O que é uma Polissonografia? E um Registo Poligráfico do Sono Noturno?

Uma Polissonografia é um estudo do sono sofisticado, mas não invasivo, que requer a aplicação de sensores e elétrodos na cabeça e no corpo, com o objetivo de avaliar em simultâneo várias variáveis durante o sono, como a qualidade e a quantidade do sono, a respiração (incluindo a saturação de oxigénio e o ronco), a atividade cardíaca e os movimentos durante o sono. Este exame pode ser feito em internamento ou em ambulatório.

Um Registo Poligráfico do Sono é um estudo do sono mais simples, também não invasivo, que requer a aplicação de sensores e elétrodos no corpo, com o objetivo de avaliar em simultâneo várias variáveis durante o sono, como a respiração, a atividade cardíaca e os movimentos durante o sono. Este último exame é geralmente realizado em ambulatório.

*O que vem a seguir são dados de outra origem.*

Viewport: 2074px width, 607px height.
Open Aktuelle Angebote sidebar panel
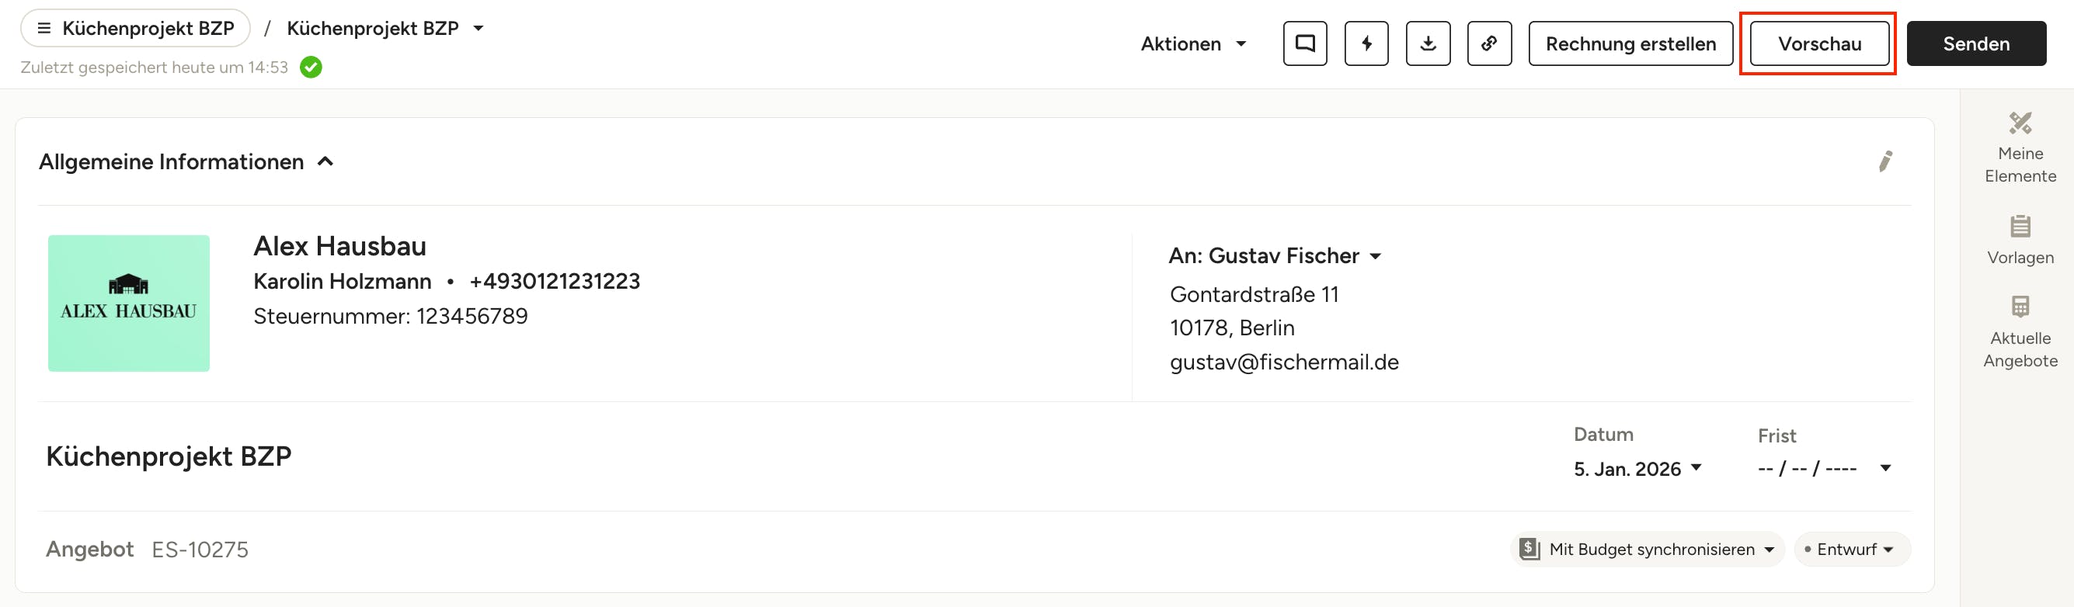2019,332
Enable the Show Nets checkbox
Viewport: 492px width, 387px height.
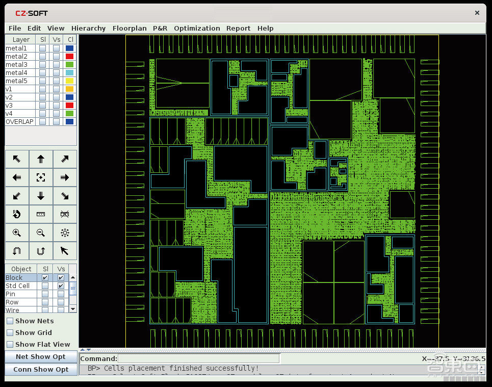coord(10,321)
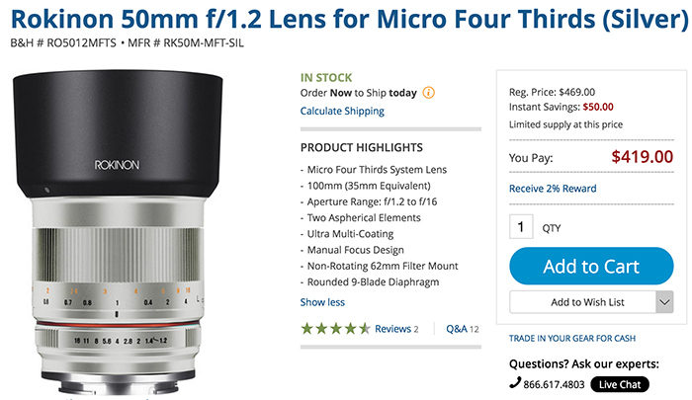
Task: Open Trade In Your Gear for Cash
Action: point(570,339)
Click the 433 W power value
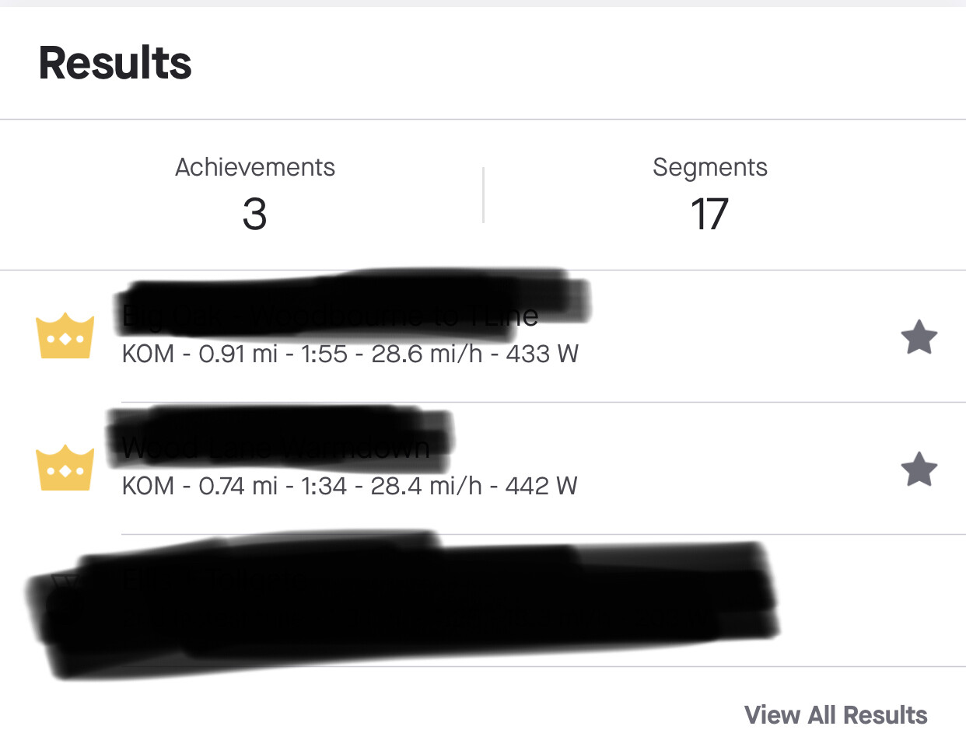This screenshot has height=754, width=966. tap(542, 354)
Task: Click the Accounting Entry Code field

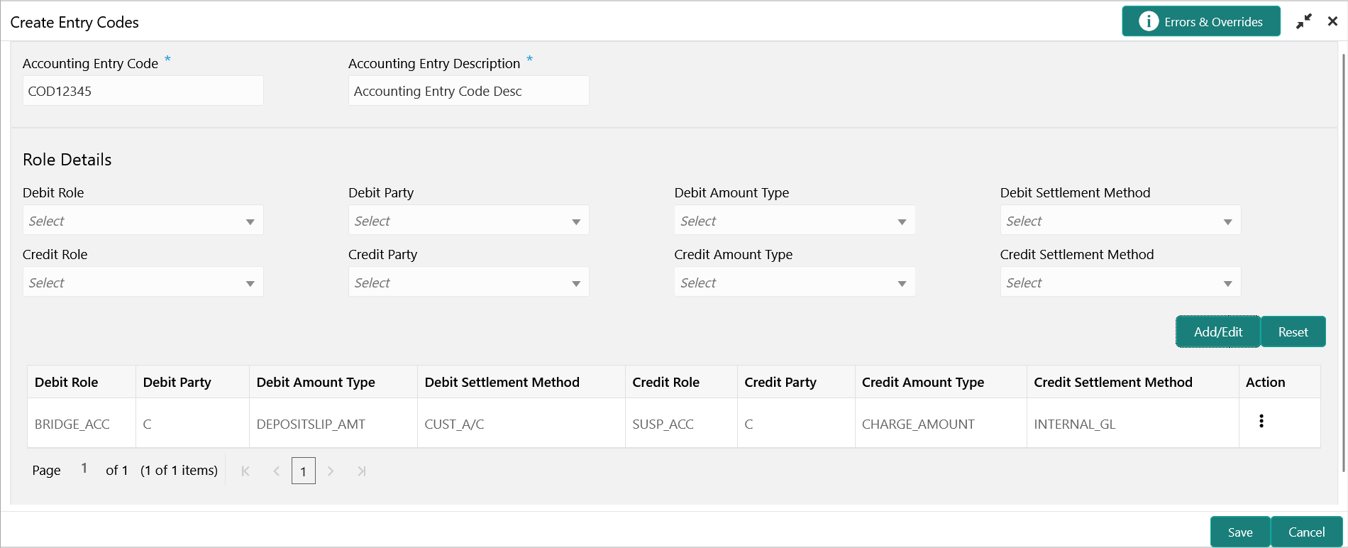Action: [143, 91]
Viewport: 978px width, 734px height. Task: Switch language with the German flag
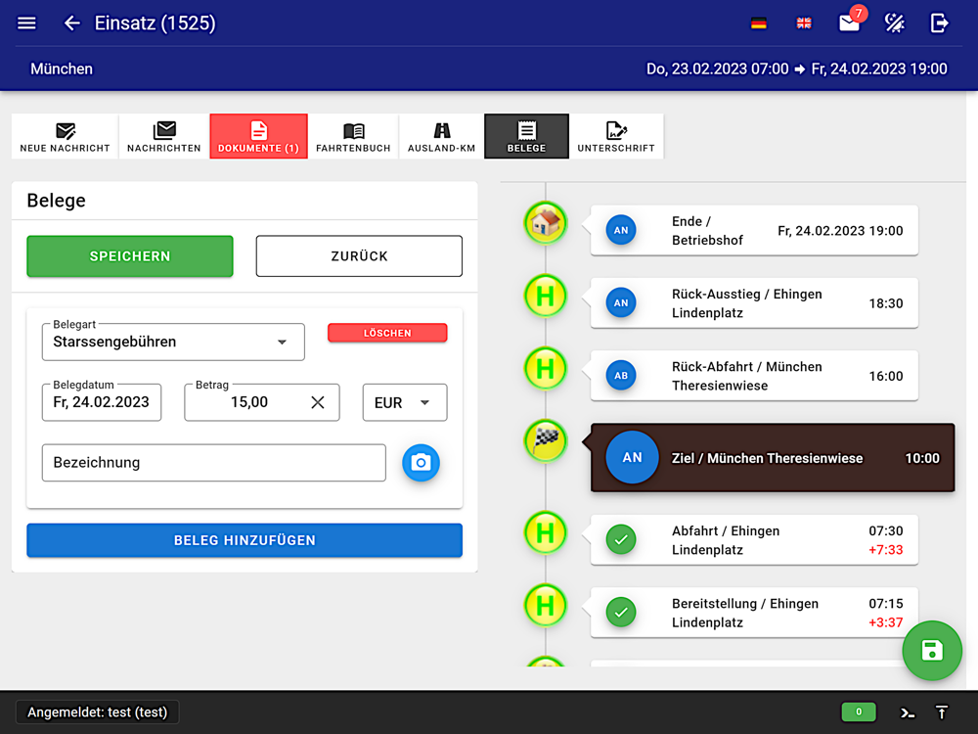pyautogui.click(x=758, y=23)
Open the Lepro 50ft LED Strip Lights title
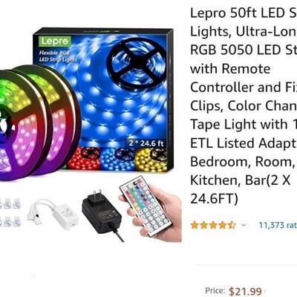 pos(244,106)
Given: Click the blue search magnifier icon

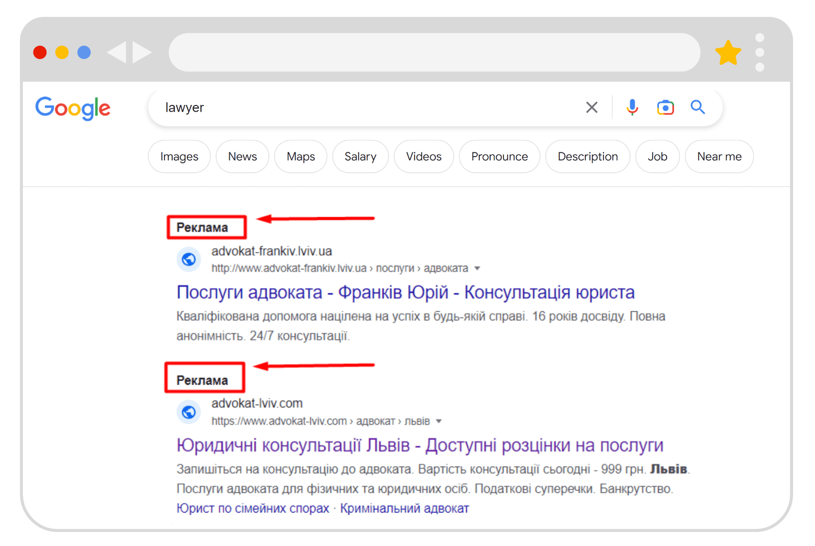Looking at the screenshot, I should [x=698, y=107].
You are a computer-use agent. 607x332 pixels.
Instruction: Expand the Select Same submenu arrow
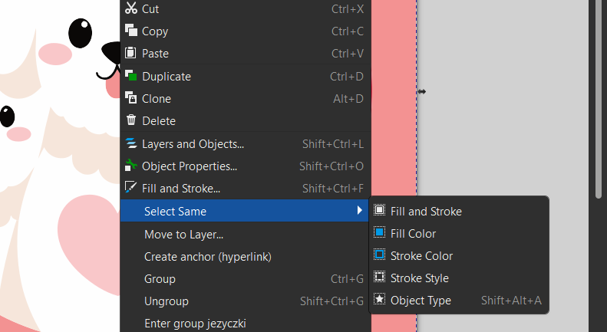click(x=360, y=210)
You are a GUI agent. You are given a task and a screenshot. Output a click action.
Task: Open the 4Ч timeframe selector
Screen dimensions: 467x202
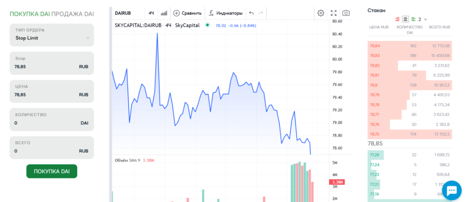(151, 13)
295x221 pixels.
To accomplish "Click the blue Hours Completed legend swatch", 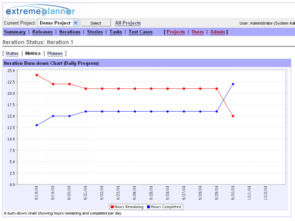I will pyautogui.click(x=149, y=207).
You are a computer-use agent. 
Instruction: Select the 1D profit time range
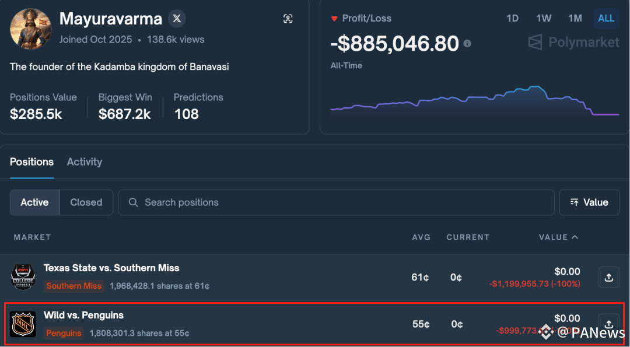coord(512,19)
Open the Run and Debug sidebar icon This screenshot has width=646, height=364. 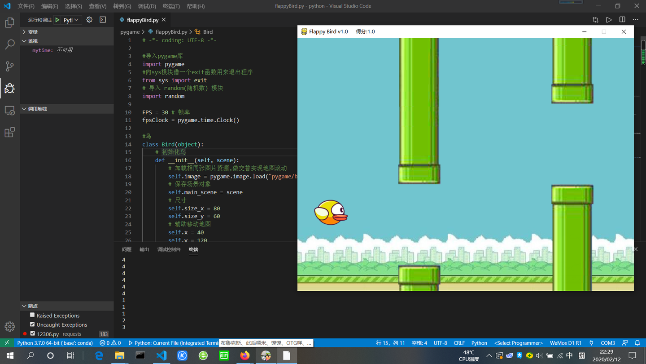tap(9, 88)
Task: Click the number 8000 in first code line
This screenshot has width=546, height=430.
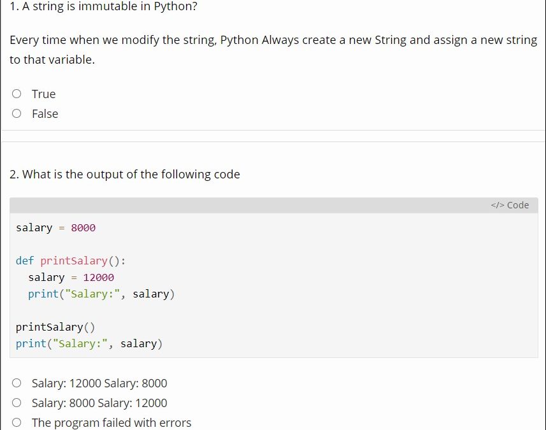Action: [83, 228]
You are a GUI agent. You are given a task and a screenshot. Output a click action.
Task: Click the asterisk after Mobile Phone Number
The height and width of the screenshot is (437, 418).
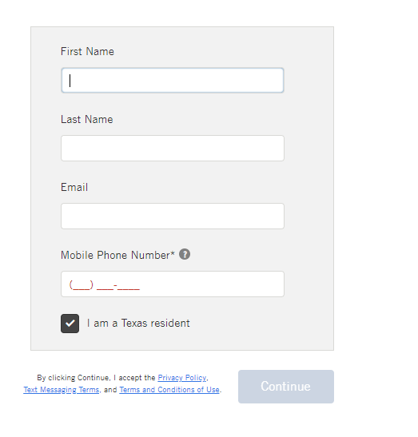click(173, 252)
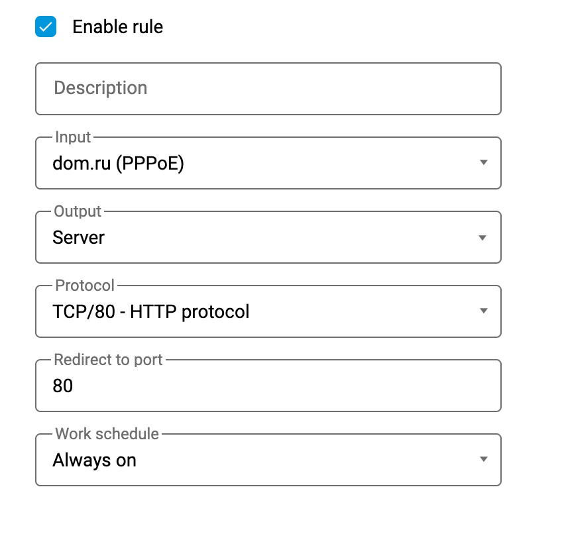Open the Output dropdown arrow
This screenshot has height=534, width=562.
483,237
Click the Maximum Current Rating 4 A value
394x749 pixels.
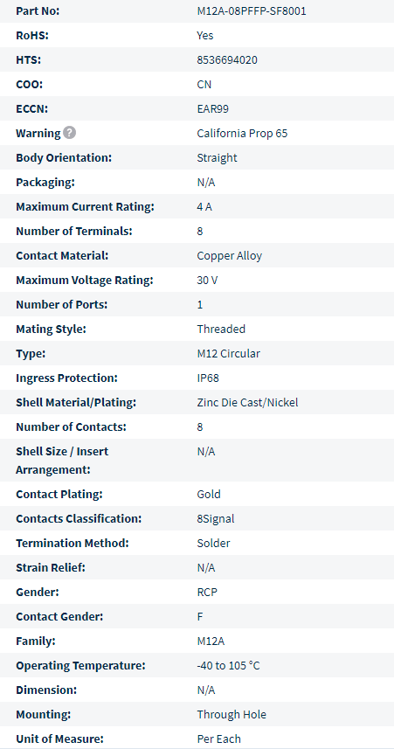(205, 207)
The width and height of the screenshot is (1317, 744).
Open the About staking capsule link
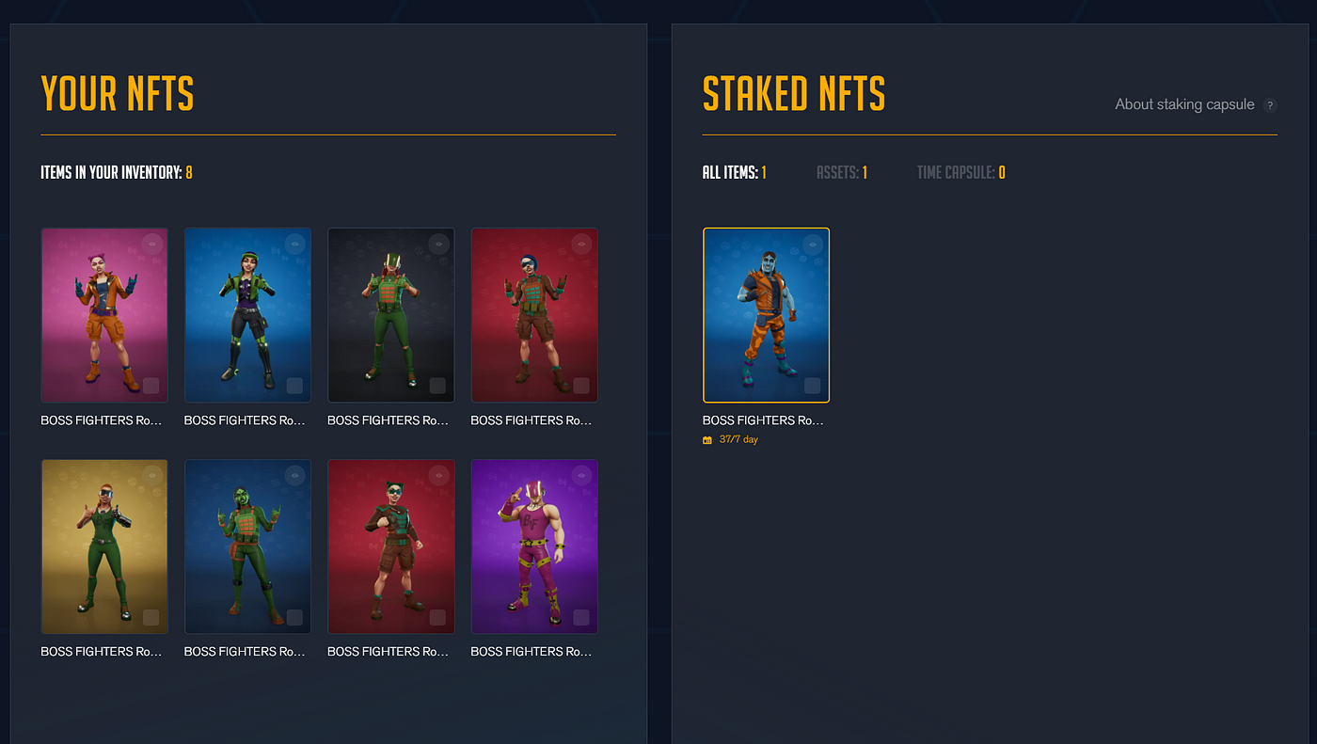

Quando se prescreve uma Polissonografia? E um Registo Poligráfico do Sono?

As indicações da Polissonografia são a apneia do sono, os distúrbios do movimento relacionados com o sono, as parassónias, a sonolência diurna de causa não conhecida e a insónia grave ou resistente ao tratamento.

Por sua vez, o Registo Poligráfico do Sono é solicitado quando existe uma elevada probabilidade e risco de apneia do sono.

Que perspetivas podem ter as pessoas com patologias do sono? Têm cura?

Atualmente são várias as abordagens dos distúrbios do sono, como as farmacológicas (medicamentos) e as não farmacológicas (como a ventiloterapia noturna e a terapia cognitivo-comportamental). Irá depender do tipo de doença e das particularidades do doente (hábitos de sono, presença de outras doenças, toma de certos medicamentos, etc.). De uma forma generalista, estas abordagens, se adequadamente cumpridas, resultam numa boa resposta clínica, com melhoria da qualidade do sono.

No entanto, a boa higiene do sono é a medida a adotar em primeiro lugar, seja qual for o distúrbio do sono em causa.

Qual a importância de se proceder a um rastreio do sono?

Porque o sono é um pilar importante da nossa saúde e como os sinais e sintomas relacionados com os distúrbios do sono nem sempre são específicos destas patologias, os rastreios realizados através de questionários simples permitem sinalizar precocemente as pessoas portadoras de um possível distúrbio do sono. Mediante o resultado do rastreio é possível fazer o aconselhamento de marcação de consulta de Apneia do Sono, onde a situação poderá ser mais bem avaliada por um médico com especialização em Medicina do Sono. A deteção precoce dos distúrbios do sono permite a correção atempada destas perturbações, o que contribuirá para a diminuição da morbilidade e da mortalidade associada aos mesmos e melhorar o bem-estar e a qualidade de vida.